Lecture 6&7 - Chemometrics Flashcards
what is chemometrics
a multivariate statistical analysis that is computationally intensive and is applied to chemical systems or processes to find patterns and trends in the data
what does multivariate mean
analyses multiple variables
what does computationally intensive mean
the need for a computer and algorithms
name 6 things chemometrics can help us do
- reduce complex datasets
- identify and quantify sample groups
- optimise our experimental parameters
- identify covariance and pick out important variables
- give reproducible measures of data
- visualise the data (a picture is better)

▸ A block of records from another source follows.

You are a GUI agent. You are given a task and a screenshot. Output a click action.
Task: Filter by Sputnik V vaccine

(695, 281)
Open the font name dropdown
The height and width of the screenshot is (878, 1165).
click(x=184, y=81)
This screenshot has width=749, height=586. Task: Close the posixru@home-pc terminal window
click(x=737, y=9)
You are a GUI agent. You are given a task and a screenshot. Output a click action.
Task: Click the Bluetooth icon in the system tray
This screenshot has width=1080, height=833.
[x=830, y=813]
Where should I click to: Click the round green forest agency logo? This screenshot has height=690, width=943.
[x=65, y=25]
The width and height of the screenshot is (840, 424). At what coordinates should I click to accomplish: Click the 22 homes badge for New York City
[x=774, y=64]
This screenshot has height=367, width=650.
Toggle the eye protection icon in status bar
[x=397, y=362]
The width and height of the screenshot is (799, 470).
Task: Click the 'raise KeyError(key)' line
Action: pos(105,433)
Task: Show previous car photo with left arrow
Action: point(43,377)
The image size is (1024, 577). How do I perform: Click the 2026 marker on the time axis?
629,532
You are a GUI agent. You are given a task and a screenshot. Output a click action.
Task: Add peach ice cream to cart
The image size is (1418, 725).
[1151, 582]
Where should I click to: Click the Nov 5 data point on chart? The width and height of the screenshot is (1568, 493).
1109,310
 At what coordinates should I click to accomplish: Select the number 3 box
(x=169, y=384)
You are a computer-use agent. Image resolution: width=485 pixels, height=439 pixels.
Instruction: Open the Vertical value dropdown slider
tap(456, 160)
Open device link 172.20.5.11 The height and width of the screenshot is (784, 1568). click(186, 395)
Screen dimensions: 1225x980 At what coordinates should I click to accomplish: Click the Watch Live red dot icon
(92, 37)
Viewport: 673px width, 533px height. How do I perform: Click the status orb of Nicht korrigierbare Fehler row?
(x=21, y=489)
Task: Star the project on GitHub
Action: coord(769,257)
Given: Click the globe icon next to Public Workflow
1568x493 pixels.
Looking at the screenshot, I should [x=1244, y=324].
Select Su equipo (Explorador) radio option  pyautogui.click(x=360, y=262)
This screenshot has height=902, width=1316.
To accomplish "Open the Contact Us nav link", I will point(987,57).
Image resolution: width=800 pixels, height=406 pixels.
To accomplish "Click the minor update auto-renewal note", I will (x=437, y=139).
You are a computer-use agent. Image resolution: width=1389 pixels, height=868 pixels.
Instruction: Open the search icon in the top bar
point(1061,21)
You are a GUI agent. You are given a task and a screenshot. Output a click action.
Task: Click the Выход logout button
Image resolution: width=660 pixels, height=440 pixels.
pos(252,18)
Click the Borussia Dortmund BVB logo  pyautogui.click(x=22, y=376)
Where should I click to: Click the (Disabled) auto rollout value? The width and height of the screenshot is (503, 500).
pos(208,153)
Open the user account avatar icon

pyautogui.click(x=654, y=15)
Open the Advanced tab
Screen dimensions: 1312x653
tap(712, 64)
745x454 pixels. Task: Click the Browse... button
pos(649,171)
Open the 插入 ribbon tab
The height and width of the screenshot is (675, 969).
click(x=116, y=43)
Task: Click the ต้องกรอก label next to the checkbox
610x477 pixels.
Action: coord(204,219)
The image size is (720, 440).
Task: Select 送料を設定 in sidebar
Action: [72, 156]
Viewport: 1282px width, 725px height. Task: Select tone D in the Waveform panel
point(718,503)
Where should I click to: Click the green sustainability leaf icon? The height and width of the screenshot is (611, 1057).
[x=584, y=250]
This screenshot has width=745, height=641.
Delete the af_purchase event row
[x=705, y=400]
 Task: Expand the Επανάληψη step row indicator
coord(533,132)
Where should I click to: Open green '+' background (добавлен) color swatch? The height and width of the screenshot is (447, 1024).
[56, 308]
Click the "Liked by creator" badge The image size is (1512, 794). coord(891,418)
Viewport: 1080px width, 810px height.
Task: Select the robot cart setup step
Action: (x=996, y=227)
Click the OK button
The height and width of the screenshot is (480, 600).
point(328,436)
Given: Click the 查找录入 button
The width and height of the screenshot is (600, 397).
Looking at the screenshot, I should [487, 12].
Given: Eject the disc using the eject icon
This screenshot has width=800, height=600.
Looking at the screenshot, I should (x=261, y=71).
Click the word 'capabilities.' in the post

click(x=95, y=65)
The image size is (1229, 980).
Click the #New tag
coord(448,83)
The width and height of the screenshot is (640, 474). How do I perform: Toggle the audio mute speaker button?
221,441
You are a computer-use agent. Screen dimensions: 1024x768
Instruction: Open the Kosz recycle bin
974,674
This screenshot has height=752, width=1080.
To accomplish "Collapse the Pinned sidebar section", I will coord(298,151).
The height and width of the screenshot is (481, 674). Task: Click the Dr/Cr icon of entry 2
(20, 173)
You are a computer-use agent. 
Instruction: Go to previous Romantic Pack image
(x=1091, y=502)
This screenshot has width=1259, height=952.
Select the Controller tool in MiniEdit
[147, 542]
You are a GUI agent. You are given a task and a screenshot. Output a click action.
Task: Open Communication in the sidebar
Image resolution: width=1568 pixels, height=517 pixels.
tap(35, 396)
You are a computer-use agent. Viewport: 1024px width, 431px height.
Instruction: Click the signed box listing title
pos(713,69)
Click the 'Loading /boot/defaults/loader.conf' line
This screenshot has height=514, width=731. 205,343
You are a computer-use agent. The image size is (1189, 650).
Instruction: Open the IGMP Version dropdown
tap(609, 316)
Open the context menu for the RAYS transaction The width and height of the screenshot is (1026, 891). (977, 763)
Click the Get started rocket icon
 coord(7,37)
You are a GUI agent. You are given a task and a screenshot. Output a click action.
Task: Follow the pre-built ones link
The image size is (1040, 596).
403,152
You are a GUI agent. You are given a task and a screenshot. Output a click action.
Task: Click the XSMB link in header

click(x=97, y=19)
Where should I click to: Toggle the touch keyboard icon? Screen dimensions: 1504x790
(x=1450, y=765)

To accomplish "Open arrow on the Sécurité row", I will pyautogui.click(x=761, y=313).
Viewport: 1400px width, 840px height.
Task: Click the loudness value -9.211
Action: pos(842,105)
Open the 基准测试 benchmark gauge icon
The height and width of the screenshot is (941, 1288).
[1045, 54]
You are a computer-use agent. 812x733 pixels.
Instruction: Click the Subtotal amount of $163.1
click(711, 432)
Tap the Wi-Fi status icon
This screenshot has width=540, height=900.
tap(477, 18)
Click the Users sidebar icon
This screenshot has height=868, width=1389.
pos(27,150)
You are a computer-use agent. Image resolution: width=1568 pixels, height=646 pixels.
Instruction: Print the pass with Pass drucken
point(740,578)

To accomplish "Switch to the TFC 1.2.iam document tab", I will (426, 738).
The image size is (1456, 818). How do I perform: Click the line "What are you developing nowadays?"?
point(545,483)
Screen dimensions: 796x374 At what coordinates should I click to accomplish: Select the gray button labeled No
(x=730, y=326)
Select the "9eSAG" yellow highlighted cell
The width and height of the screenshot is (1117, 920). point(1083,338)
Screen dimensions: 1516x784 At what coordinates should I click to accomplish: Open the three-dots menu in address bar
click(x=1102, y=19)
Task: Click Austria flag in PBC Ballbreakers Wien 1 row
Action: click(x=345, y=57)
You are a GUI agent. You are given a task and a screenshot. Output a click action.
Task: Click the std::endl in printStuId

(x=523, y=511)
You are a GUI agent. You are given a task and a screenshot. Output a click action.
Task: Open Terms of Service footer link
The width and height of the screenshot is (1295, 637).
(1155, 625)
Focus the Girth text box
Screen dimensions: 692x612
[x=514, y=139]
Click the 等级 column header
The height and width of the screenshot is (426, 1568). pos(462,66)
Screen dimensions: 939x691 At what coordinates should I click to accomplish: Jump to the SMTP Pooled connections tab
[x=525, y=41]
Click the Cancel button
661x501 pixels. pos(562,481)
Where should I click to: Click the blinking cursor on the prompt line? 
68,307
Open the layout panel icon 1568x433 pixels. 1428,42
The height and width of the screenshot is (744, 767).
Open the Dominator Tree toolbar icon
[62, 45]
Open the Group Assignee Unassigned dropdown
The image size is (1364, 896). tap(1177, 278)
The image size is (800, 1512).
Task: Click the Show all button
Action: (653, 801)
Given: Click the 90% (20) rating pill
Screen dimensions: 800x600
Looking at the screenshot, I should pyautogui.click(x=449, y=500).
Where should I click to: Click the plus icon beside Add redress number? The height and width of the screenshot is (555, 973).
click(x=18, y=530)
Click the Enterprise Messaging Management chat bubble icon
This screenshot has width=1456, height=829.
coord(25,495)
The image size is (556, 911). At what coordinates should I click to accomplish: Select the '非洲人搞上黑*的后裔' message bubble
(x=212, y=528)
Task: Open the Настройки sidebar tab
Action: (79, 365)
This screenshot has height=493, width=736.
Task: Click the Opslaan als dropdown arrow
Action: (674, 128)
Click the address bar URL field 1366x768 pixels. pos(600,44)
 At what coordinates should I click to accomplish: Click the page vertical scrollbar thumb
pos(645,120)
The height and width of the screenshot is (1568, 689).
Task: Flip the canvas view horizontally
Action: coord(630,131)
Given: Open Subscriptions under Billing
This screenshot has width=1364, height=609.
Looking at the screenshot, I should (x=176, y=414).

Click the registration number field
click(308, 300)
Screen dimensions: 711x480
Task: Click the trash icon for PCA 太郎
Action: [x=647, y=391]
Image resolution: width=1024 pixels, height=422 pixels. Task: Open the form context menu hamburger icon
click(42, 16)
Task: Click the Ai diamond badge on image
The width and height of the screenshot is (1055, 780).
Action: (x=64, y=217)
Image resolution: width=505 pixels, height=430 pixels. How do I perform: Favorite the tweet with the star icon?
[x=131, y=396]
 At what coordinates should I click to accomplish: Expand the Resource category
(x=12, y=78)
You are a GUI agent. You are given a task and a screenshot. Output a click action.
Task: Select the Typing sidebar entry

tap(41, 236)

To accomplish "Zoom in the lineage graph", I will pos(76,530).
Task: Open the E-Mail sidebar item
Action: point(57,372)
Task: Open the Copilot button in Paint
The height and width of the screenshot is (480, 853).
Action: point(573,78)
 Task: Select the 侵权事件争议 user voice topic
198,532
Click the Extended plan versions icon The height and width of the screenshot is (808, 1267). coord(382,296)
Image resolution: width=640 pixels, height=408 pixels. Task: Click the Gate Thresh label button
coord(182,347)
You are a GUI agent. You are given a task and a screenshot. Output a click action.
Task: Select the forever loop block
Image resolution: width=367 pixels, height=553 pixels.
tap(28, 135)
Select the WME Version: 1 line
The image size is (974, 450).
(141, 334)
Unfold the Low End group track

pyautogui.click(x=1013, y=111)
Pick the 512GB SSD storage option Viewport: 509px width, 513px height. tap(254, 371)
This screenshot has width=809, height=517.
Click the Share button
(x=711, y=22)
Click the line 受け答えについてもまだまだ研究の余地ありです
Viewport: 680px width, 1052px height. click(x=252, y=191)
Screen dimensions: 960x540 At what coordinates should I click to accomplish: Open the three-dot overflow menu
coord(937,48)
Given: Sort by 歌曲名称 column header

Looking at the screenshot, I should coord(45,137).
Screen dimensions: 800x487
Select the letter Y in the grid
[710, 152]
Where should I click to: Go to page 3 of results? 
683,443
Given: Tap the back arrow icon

what is meant by covariance
which parts of the data are associated/not independent
what effect does chemometrics have on subjectivity
reduces it in the analysis of data but does not eliminate it completely as human still interpret the data
what can chemometric reveal that may have not been noticed
underlying/ not obvious trends between variables
what is the main aim of chemometrics
to maximise output and quality with minimal cost
chemometrics has been used in forensic science since 2009 - what benefits has this provided
improved efficiency in forensic workflow
better quality of the use of resources for forensic purposes
how is chemometric applicable to forensic science (6)
statistical framework
replaces use of unique and match without use of stats to support (subjectivity)
can counteract bias
quicker than manual data interpretation
don’t need an expert but someone does need to be able to interpret the output data
can predict trace behaviour
what can be identified using multivariate analysis that may not be seen in univariate analysis
outliers
what is univariate analysis
analysis that only considers one variable
give an example of where multivariate analysis may be beneficial in forensic analysis and the variables that could be considered
pollen dispersion
considering time of year and weather
fingermarks
considering sweatiness of someone and weather conditions
what are the 4 broad categories of chemometrics
experiment design (DOE)
exploratory data analysis (EDA - what is the data showing me)
classification
regression
what does the DOE (design of experiment) affect in forensic science
evidence collection, storage, analysis instrument selection and optimisation
what can the DOE part of chemometrics be used to streamline in forensics in the future
efficiency, quality and reproducibility by establishing optimised workflows
what does the regression part of chemometrics involve
a version calibration curves based on a linear y=mx+c relationship which maps the effect of multivariate independent variables
we can make educated predictions based of the curve
What happens in the EDA part of chemometrics
data is reduced by an algorithm that looks how variables correspond
identifies groupings of samples in complex datasets
visualises trends
making the data more manageable
EDA is an unsupervised technique - what does this mean
it explores the data without any prior assumptions or knowledge of the samples (reducing human bias and subjectivity)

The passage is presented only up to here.